FILE PHOTO: Smartphones with the logos of T-Mobile and Sprint are seen in this illustration taken September 19, 2017. REUTERS/Dado Ruvic/Illustration/File Photo
October 16, 2017
By Liana B. Baker and Anjali Athavaley
(Reuters) – T-Mobile U.S. Inc <TMUS.O> and Sprint Corp <S.N> plan to announce a merger agreement without any immediate asset sales, as they seek to preserve as much of their spectrum holdings and cost synergies as they can before regulators ask for concessions, according to people familiar with the matter.
While it is common for companies not to unveil divestitures during merger announcements, T-Mobile’s and Sprint’s approach shows that the companies plan to enter what could be challenging negotiations with U.S. antitrust and telecommunications regulators without having made prior concessions.
Reuters reported last week that some of the U.S. Justice Department’s antitrust staff were skeptical about the deal, which would combine the third and fourth largest U.S. wireless carriers. However, regulators can only begin reviewing a corporate merger once it has been agreed to and announced.
T-Mobile and Sprint are preparing a negotiating strategy to tackle demands from regulators regarding asset sales, including the divestment of some of their spectrum licenses after their deal is announced, the sources said.
The companies’ announcement of a merger agreement, currently expected to come either in late October or early November, will focus on the potential benefits of the deal for U.S. consumers, including the advancement of next-generation 5G wireless technology, which requires considerable investment, the sources added.
The sources asked not to be identified because the deliberations are confidential. T-Mobile and Sprint declined to comment.
“It is better for Sprint and T-Mobile to listen and learn the concerns of regulators first, and see whether there is anything that can be done to address those concerns,” MoffettNathanson research analyst Craig Moffett said.
A combination of T-mobile and Sprint would create a business with more than 130 million U.S. subscribers, just behind Verizon Communications Inc <VZ.N> and AT&T Inc <T.N>.
Companies often chose not to make any pre-emptive announcements on divestitures when they announce mergers. For example, when U.S. health insurers Anthem Inc <ANTM.N> and Aetna Inc <AET.N> separately announced deals two years ago to acquire peers Cigna Corp <CI.N> and Humana Inc <HUM.N>, they did not reveal which assets they would be willing to divest. U.S. federal judges shot down both mergers on antitrust grounds earlier this year.
Some media and telecommunications deals in recent years have been announced with divestitures, such as U.S. cable operator Comcast Corp’s <CMCSA.O> proposed takeover of Time Warner Cable in 2014, which was later called off after regulatory pushback. When U.S. TV station owner Sinclair Broadcast Group <SBGI.O> announced its acquisition of peer Tribune Media Co <TRCO.N> in May, it said it might sell certain stations to comply with regulators.
Companies often also choose to place caps in their merger agreements on the size of divestitures they would be willing to accept in their negotiations with regulators. T-Mobile and Sprint have not yet agreed to include such a cap in their merger agreement, though it is possible they will do so, one of the sources said.
UBS research analyst John Hodulik said in a research note earlier this month that the U.S. Federal Communications Commission will likely force T-Mobile and Sprint to make some divestitures of spectrum, since the combined company would have the most airwaves in its sector with more than 300 MHz, putting it ahead of Verizon’s and AT&T’s holdings.
T-Mobile spent $8 billion in a government auction of airwaves earlier this year. Sprint stayed out of the auction, touting its holdings of high-band spectrum, which it says can move large volumes of information at high speeds.

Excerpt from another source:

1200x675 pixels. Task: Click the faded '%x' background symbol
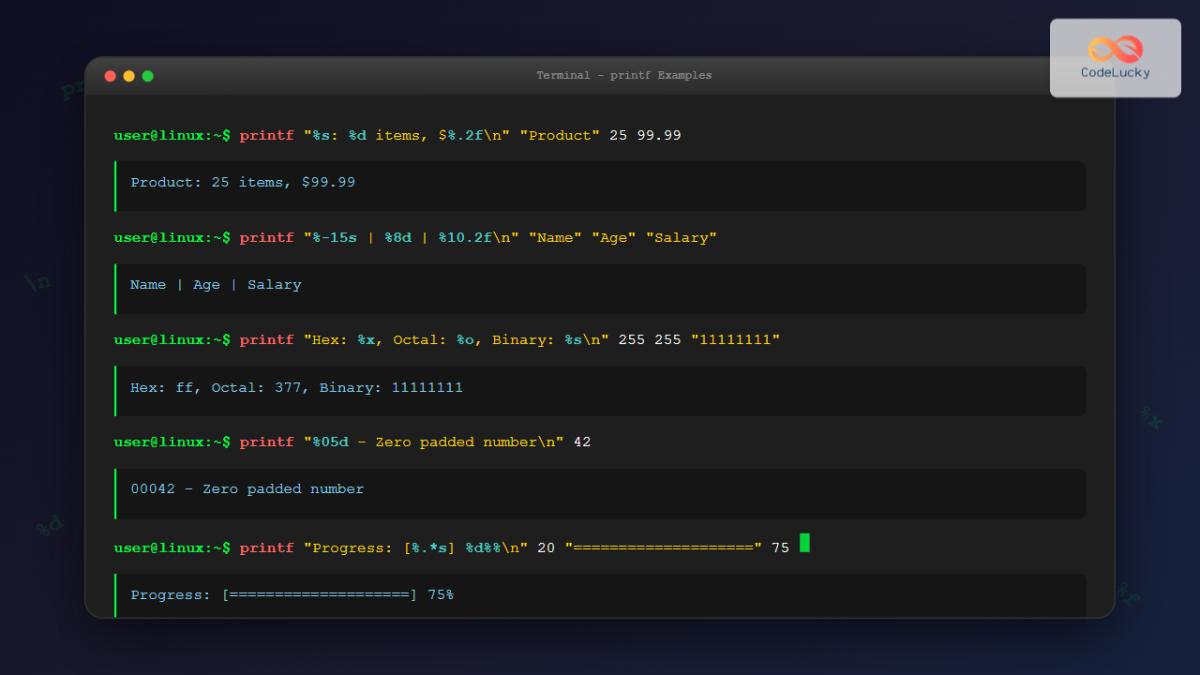pyautogui.click(x=1151, y=419)
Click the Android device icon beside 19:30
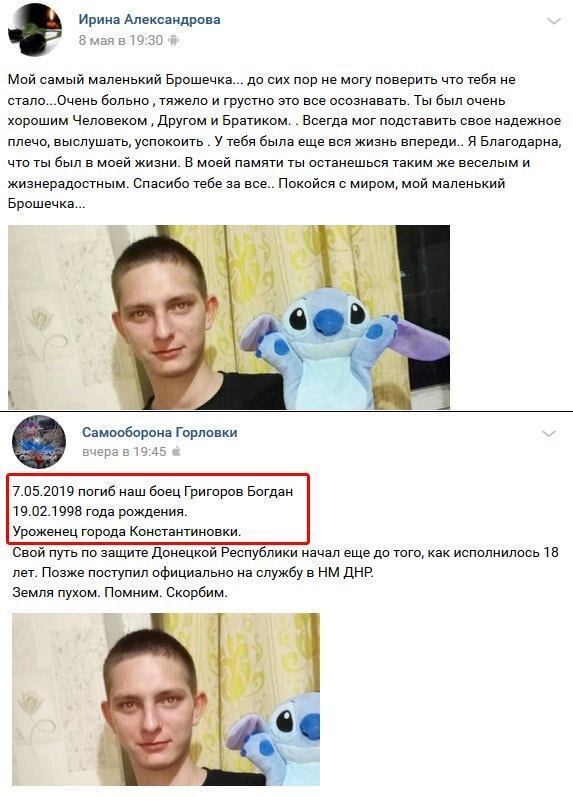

Having access to a lot of spectrum is particularly important for the 5G wireless offerings that AT&T and Verizon hope to launch to better compete with high-speed Internet services from cable companies.

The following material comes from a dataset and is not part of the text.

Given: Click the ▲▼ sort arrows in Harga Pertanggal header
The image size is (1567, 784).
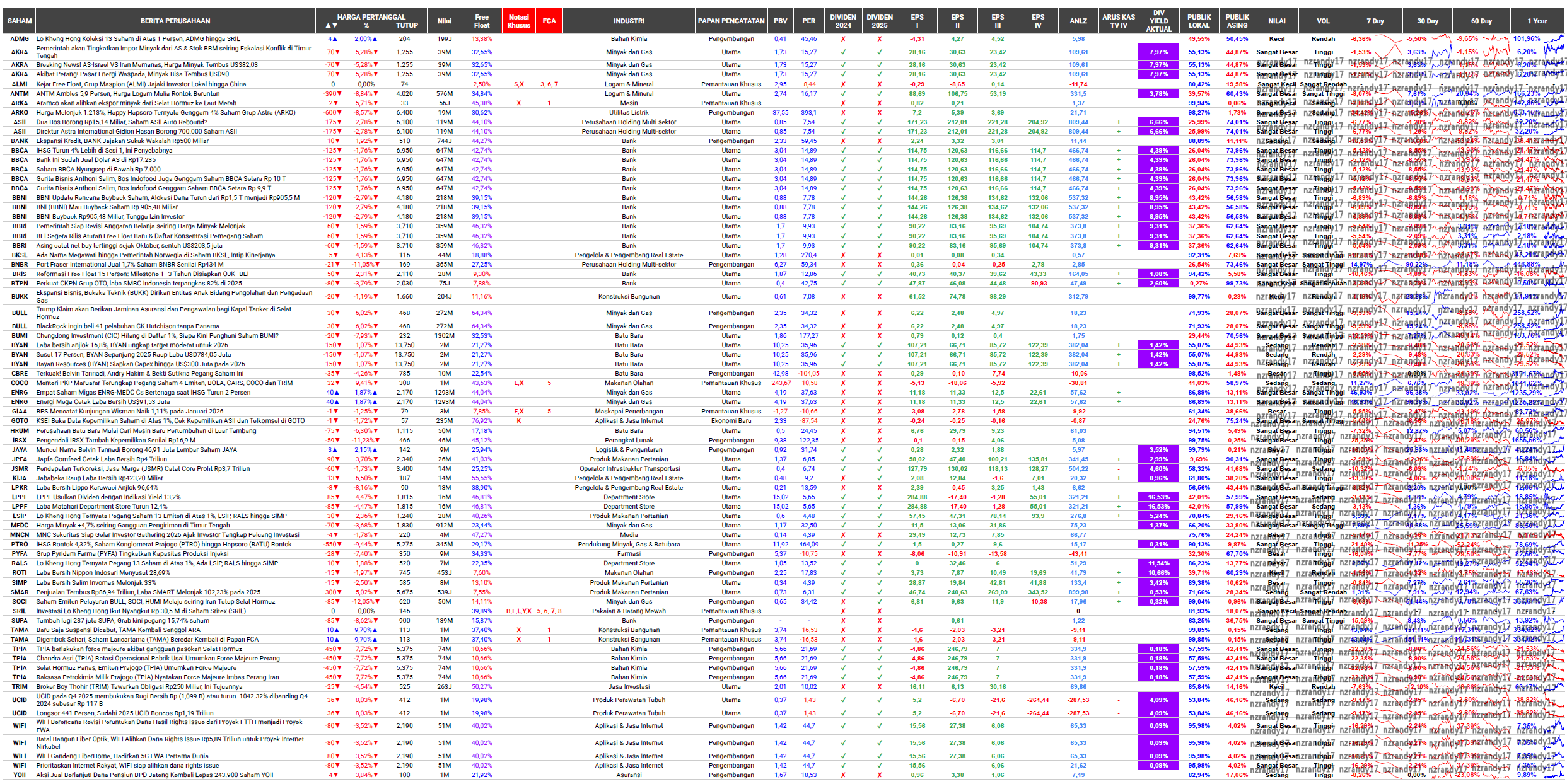Looking at the screenshot, I should pos(332,26).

T-Mobile and Sprint believe that the U.S. antitrust enforcement environment has become more favorable since the companies abandoned their previous effort to combine in 2014 amid regulatory concerns, according to the sources.
The two companies have not yet introduced a breakup fee in their merger negotiations that would compensate one side if regulators reject the deal, though it is possible one will be agreed to by the time the deal is signed, the sources said.
Investors have been waiting for the deal to be announced since Reuters first reported last month that T-Mobile and Sprint were close to agreeing tentative merger terms.
Sprint shareholders are expected to receive little to no premium in the deal, meaning that Japan’s SoftBank Group Corp <9984.T>, which controls Sprint, and other Sprint shareholders will own around or more than 40 percent of the combined company. T-Mobile majority owner Deutsche Telekom AG <DTEGn.DE> and the rest of the T-Mobile shareholders will own the remainder.
It is still possible that the negotiations between T-Mobile and Sprint will conclude without a deal, the sources have cautioned.